Feitos esses abatimentos, o Flamengo teve, nos 9 meses de 2017, um gasto total no futebol de cerca de R$ 193 milhões, uma média de mais de R$ 21 milhões (atenção: isso NÃO é a folha salarial, mas sim a média mensal de todos os gastos, incluindo a compra de direitos federativos). No mesmo período em 2016 (e com os mesmos abatimentos), o gasto foi de cerca de R$ 129 milhões. Em resumo, em 2017 o Flamengo gastou R$ 64 milhões a mais (ou cerca de R$ 7 milhões a mais por mês), para colher um resultado até aqui pior.
A meu ver, o que mais assusta é ver a qualidade de alguns desses gastos. A maioria das queixas se concentra nos suspeitos de sempre, Márcio Araújo, Rafael Vaz e assemelhados, mas para quem se preocupa com uma avaliação de custo/benefício, o problema não está nos “perseguidos/protegidos”, mas sim onde o Flamengo depositou suas maiores esperanças.
Vejam, por exemplo, o caso de Geuvânio. O balanço informa que o Flamengo ainda devia quase R$ 4,9 milhões de Direito de Imagem para ele. Ora, como ele ainda tinha 15 meses de contrato a vencer, são cerca de R$ 315 mil mensais a esse título. E, como a última alteração da Lei Pelé (em agosto/2015) passou a limitar o pagamento de direitos de imagem a 40% do total da remuneração do atleta, a remuneração do Geuvânio, ao que tudo indica, é de cerca de R$ 815 mil mensais.
Pelo mesmo critério, Everton Ribeiro ganharia cerca de R$ 640 mil mensais, com o agravante de que o Flamengo investiu na compra de seus direitos econômicos. Não achei informação oficial, mas a imprensa noticiou que seriam R$ 22 milhões. Sendo isso, Everton Ribeiro, com 4 anos de contrato, custaria mais de R$ 52 milhões ao Flamengo – ou cerca de R$ 1,1 milhão por mês.
Diego Alves receberia pouco mais de R$ 600 mil. Rômulo, pouco mais de R$ 350 mil. Rever, R$ 375 mil. Berrio, R$ 640 mil.
Esses números, ressalto, são especulativos. Não se sabe os valores já pagos a esses atletas e há razões para crer que os pagamentos não são lineares.

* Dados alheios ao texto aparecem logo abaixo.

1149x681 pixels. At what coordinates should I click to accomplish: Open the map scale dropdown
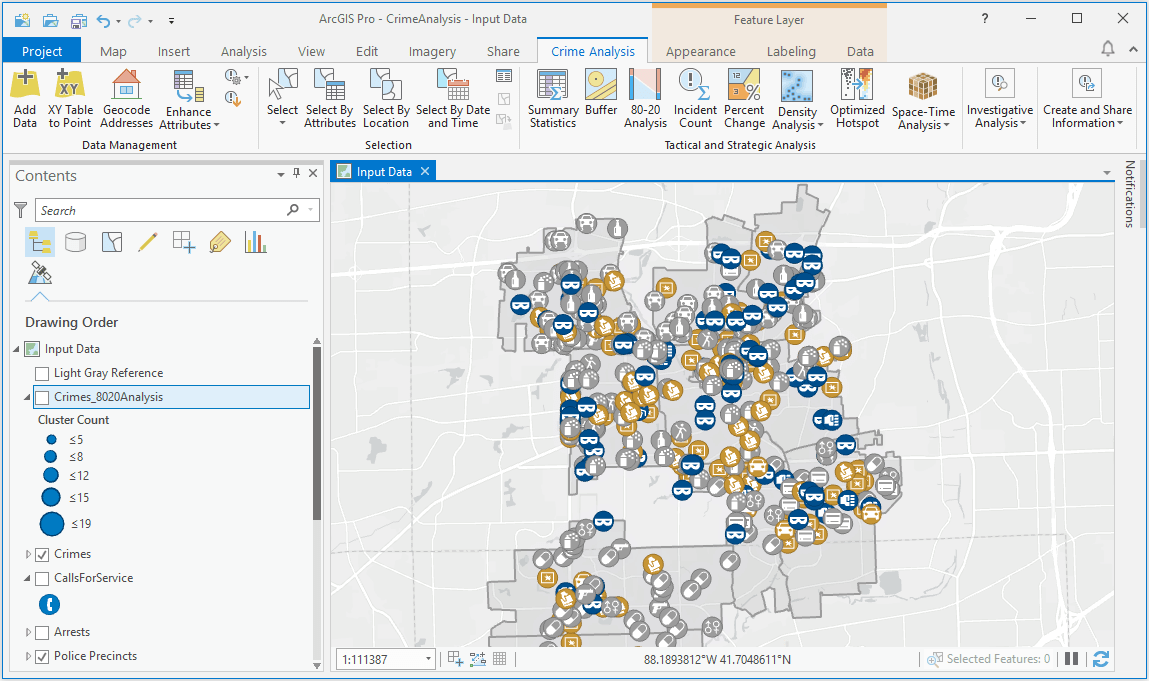point(428,658)
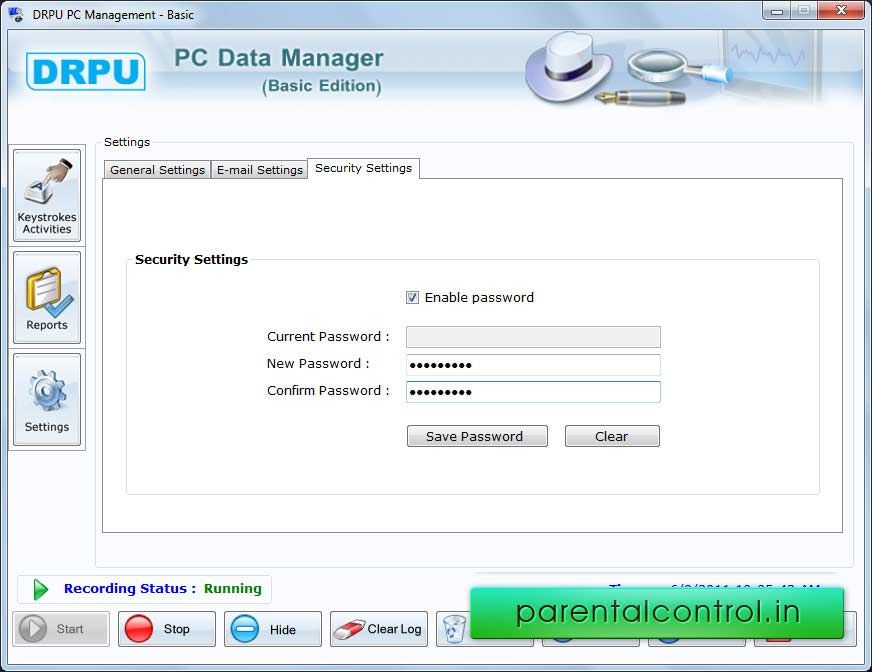
Task: Open Keystrokes Activities panel icon
Action: tap(47, 195)

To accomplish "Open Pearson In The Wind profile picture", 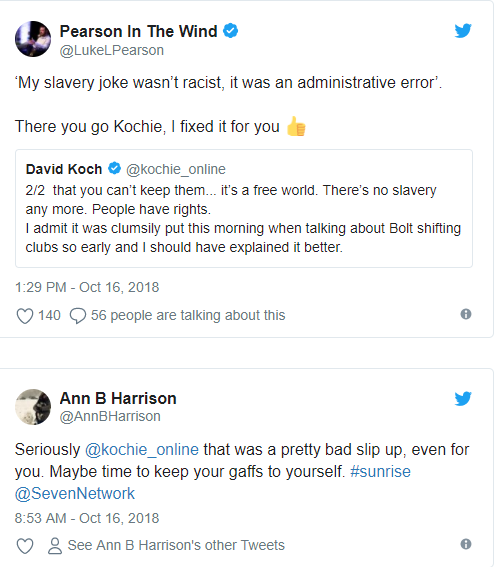I will click(x=33, y=39).
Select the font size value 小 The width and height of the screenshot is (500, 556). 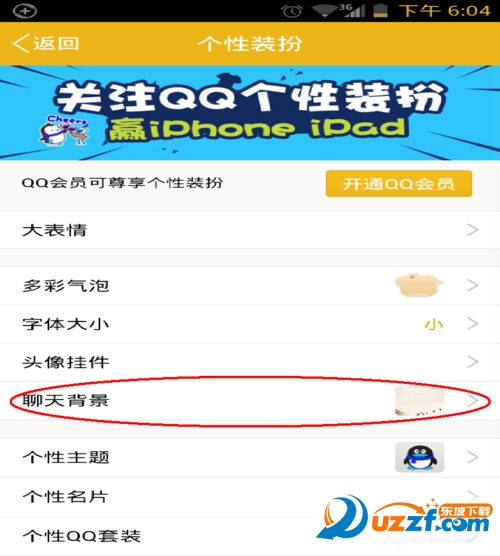[x=434, y=324]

Afinal, por esses critérios aqui adotados Guerrero ganharia cerca de R$ 570 mil e Diego Ribas “apenas” R$ 350 mil. Tudo leva a crer que ganham mais – ou seja, a amortização de direitos de imagem foi mais forte nos períodos que antecedem essa informação.

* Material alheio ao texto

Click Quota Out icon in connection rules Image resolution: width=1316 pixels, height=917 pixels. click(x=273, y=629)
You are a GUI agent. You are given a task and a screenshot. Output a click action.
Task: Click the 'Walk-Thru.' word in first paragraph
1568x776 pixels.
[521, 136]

A maioria dos atletas do Flamengo não tem créditos de direitos de imagem, seja porque já receberam, seja porque é pouco valor e entram em um somatório de “outros” que juntos têm a receber pouco mais de R$ 2 milhões, seja porque, enfim, não recebem mesmo. Nunca saberemos. Dos que estão informados no balanço, faltou falar de Trauco e Muralha (valores relativamente baixos) e Vinicius Jr (um caso peculiar, por conta da sua venda).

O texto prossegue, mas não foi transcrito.